• TASK BRIEF: In the material below, how many lines contain the string "computer"? Reply with the number only.

• PROVIDED MATERIAL:
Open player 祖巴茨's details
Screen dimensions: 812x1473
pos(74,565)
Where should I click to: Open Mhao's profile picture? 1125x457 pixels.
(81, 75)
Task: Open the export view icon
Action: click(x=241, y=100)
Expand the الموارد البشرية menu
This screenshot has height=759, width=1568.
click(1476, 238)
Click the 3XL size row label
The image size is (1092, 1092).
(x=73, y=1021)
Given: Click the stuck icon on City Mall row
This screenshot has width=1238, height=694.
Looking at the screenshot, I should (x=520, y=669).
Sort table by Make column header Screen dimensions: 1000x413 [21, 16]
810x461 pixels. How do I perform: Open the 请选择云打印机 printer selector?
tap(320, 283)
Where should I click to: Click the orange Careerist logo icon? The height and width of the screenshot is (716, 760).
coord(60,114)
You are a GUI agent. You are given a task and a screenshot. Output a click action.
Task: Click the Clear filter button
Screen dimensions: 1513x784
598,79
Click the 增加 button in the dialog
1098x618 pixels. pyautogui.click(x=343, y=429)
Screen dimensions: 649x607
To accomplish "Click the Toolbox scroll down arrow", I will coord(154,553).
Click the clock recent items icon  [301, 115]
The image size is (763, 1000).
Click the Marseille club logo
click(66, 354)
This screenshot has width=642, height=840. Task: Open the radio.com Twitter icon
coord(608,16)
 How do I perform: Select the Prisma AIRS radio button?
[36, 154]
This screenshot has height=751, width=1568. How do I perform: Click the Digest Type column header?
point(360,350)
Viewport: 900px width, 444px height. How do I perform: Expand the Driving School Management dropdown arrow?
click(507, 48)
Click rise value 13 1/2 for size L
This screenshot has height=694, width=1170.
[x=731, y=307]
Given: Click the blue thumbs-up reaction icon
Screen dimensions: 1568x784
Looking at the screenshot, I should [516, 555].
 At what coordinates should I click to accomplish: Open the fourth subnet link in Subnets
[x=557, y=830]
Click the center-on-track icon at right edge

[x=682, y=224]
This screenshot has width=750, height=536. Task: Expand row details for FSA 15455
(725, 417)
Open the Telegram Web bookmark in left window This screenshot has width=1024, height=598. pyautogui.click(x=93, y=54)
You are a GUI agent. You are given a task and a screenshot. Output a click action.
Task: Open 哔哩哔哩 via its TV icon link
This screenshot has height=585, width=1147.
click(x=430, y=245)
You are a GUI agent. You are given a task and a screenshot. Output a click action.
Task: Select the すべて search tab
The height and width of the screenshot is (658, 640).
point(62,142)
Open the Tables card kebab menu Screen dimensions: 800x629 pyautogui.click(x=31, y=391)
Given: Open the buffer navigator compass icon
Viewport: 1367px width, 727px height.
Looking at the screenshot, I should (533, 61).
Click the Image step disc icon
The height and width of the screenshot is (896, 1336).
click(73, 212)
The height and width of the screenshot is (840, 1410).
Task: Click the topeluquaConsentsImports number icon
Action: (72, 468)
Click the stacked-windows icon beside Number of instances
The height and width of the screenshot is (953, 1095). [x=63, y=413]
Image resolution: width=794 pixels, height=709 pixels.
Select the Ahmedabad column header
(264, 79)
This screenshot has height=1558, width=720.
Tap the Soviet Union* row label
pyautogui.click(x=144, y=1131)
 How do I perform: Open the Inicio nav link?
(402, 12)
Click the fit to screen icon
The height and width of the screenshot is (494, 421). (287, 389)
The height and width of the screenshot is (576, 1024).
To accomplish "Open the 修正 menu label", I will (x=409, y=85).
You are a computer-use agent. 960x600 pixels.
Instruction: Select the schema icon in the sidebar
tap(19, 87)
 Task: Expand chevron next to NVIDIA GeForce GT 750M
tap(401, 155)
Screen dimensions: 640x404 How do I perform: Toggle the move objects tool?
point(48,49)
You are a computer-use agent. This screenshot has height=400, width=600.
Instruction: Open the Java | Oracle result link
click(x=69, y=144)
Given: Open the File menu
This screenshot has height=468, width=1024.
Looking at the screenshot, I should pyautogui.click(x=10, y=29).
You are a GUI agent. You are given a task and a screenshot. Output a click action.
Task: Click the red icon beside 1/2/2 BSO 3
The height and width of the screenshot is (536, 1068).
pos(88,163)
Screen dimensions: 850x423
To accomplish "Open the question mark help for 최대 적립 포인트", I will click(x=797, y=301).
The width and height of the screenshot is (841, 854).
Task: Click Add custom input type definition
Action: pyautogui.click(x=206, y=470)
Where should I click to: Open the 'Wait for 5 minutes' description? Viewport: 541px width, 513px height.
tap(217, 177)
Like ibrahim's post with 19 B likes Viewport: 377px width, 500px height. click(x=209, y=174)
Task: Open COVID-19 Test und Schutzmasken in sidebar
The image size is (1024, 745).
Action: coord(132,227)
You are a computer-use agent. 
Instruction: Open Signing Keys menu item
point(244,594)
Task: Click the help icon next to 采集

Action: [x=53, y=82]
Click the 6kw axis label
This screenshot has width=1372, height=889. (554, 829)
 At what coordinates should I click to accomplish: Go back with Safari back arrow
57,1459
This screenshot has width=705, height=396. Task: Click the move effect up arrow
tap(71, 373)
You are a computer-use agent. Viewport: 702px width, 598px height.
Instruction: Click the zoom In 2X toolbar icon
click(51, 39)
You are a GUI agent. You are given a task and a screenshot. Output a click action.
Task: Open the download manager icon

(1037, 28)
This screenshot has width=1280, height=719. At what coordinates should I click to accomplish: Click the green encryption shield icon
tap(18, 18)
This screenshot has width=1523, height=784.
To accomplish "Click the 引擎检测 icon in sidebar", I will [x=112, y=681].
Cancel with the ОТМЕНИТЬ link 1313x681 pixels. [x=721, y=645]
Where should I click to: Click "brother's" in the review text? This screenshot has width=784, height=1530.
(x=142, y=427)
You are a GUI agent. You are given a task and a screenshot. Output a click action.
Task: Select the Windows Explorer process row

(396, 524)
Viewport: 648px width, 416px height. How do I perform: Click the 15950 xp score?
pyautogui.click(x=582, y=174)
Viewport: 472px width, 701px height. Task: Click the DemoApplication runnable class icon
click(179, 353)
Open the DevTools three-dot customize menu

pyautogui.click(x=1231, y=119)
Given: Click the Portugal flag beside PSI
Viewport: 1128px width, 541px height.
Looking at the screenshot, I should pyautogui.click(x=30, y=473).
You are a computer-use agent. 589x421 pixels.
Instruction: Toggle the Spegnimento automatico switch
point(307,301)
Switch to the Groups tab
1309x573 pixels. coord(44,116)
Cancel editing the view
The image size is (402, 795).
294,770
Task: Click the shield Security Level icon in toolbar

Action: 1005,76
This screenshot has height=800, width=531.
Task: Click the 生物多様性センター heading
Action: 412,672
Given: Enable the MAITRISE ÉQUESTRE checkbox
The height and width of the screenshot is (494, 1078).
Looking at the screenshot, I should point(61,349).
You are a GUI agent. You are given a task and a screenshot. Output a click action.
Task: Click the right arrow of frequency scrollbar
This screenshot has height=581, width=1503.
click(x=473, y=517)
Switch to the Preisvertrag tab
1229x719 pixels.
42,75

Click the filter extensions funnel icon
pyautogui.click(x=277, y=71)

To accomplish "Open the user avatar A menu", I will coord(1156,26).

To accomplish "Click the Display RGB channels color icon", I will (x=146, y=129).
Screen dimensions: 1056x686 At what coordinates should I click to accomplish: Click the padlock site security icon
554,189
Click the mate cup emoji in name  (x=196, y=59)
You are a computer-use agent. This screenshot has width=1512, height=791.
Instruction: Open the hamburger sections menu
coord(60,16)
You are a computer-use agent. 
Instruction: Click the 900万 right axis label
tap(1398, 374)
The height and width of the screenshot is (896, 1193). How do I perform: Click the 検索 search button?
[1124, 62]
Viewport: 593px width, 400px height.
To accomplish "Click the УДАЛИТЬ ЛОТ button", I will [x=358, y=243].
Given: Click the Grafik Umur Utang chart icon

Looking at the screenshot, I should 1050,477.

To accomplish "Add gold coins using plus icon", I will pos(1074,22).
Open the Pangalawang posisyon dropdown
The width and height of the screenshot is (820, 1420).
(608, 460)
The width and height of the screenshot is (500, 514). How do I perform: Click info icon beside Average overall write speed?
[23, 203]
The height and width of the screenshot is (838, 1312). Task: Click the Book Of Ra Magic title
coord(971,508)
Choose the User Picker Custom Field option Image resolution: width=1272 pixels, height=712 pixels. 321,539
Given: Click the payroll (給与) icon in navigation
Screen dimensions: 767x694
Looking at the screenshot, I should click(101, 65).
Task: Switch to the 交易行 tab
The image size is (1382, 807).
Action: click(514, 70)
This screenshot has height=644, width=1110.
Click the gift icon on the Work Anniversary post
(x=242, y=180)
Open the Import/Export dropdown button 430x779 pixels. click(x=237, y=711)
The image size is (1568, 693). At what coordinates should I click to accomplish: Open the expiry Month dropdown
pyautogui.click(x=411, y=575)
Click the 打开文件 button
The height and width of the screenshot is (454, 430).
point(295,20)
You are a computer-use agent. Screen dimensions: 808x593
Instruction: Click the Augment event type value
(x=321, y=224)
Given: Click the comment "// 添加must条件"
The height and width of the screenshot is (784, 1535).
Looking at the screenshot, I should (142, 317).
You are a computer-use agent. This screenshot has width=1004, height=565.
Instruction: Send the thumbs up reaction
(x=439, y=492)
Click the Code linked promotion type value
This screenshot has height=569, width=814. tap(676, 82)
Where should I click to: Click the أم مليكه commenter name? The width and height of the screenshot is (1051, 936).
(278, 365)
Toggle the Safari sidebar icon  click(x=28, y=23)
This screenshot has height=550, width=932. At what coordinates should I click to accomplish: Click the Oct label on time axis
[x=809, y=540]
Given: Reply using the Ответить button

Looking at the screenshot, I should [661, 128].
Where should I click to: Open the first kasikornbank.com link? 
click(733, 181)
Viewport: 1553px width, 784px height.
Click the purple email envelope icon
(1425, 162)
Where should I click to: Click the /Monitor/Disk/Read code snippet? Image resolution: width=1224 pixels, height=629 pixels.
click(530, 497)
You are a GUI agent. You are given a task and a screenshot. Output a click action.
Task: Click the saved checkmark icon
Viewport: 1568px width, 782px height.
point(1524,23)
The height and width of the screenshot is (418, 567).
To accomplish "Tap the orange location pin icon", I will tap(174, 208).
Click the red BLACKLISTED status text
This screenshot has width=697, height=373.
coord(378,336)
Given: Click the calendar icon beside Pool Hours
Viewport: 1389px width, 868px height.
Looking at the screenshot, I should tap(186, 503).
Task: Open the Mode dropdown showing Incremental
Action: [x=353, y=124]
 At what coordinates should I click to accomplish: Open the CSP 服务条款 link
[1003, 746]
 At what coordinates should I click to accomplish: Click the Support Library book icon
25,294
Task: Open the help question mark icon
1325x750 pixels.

• EXPECTED ANSWER: 9